→ Text shown:
'''

Minister of Agriculture, Maritime Fisheries, Rural Development, and Water and Forests
- Incumbent
- Assumed office 7 October 2021
- Prime Minister: Aziz Akhannouch
- Preceded by: Aziz Akhannouch

Personal details
- Born: 1957 (age 68–69)
- Alma mater: University of Minnesota (PhD)

= Mohamed Sadiki =

Moroccan politician

Mohamed Sadiki (born 1957) is a Moroccan politician currently serving as the Moroccan Minister of Agriculture, Maritime Fisheries, Rural Development, and Water and Forests. He was appointed as minister on 7 October 2021.

== Education ==
Sadiki holds a Doctor in Agricultural economics from the IAV Hassan II and obtained his PhD from the University of Minnesota in 1990.

== Career ==
In 1984, Sadiki was a teacher and researcher at the Hassan II Agronomic and Veterinary Institute. From 2005 until 2009, he served as director of the scientific research and doctoral training. In addition, he was in charge of administrative affairs at the institute from 2007 until 2008. In 2009, he was appointed Director General of the Hassan II Agronomic and Veterinary Institute, where he was also a professor of genetics. Additionally, Sadiki has been on the board of directors of the International Platform for Agrobiodiversity Research, a member of the Centre de coopération internationale en recherche agronomique pour le développement (CIRAD), and the president of the Board of Directors of the Centre International de Hautes Etudes Agronomiques Méditerranéennes (CIHEAM).

'''

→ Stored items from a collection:
'''

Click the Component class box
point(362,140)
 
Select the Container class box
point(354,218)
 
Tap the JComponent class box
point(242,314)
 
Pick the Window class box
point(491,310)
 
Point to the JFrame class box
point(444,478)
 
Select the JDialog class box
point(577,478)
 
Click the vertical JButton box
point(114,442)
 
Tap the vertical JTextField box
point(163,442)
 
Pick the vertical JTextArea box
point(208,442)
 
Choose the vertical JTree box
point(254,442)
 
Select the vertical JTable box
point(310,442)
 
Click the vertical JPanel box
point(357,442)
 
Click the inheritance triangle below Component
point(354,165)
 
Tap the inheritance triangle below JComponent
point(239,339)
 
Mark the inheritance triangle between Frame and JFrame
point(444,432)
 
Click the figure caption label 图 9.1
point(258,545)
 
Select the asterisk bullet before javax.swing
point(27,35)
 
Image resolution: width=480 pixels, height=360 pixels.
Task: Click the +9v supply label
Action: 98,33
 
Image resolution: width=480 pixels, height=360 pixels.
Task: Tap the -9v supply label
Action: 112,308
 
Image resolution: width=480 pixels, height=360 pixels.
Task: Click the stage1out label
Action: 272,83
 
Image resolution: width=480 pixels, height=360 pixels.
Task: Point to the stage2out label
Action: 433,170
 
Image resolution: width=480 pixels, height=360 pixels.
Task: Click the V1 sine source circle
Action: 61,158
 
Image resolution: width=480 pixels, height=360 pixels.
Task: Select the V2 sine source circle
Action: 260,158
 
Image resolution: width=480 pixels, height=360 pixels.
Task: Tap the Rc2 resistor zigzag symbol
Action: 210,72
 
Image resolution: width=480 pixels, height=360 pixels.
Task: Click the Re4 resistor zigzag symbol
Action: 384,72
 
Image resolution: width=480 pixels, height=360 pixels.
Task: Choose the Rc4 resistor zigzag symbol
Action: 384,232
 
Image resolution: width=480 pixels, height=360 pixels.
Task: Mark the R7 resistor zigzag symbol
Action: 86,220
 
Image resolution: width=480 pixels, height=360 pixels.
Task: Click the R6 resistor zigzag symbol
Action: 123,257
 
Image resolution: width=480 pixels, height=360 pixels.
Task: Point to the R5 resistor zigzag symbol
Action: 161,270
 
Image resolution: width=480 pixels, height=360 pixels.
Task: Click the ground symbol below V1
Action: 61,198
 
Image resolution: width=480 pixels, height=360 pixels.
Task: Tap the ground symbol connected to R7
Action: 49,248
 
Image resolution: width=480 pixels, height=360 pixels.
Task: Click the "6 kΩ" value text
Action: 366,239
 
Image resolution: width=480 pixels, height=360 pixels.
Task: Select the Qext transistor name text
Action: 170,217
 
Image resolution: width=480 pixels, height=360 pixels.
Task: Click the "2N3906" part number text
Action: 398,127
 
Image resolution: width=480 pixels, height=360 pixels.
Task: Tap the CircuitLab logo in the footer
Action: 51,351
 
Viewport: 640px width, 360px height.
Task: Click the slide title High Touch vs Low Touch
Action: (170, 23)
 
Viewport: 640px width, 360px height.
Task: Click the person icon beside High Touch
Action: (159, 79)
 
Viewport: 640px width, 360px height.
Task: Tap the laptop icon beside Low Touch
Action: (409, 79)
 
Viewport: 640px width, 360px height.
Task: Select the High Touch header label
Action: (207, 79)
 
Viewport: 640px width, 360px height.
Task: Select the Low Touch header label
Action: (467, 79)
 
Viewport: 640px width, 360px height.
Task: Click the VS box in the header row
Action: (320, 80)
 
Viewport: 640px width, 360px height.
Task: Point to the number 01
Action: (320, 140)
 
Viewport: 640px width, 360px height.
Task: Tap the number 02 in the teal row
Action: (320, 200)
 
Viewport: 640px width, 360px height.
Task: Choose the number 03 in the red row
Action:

'''

→ Prompt:
Answer these from the text about Mohamed Sadiki:
(a) From which university did he get his PhD, and in what year?
(b) What post was he appointed to in 2009?
(c) Who held the minister's post before him?

→ Solved exercise:
(a) The University of Minnesota, in 1990.
(b) Director General of the Hassan II Agronomic and Veterinary Institute.
(c) Aziz Akhannouch.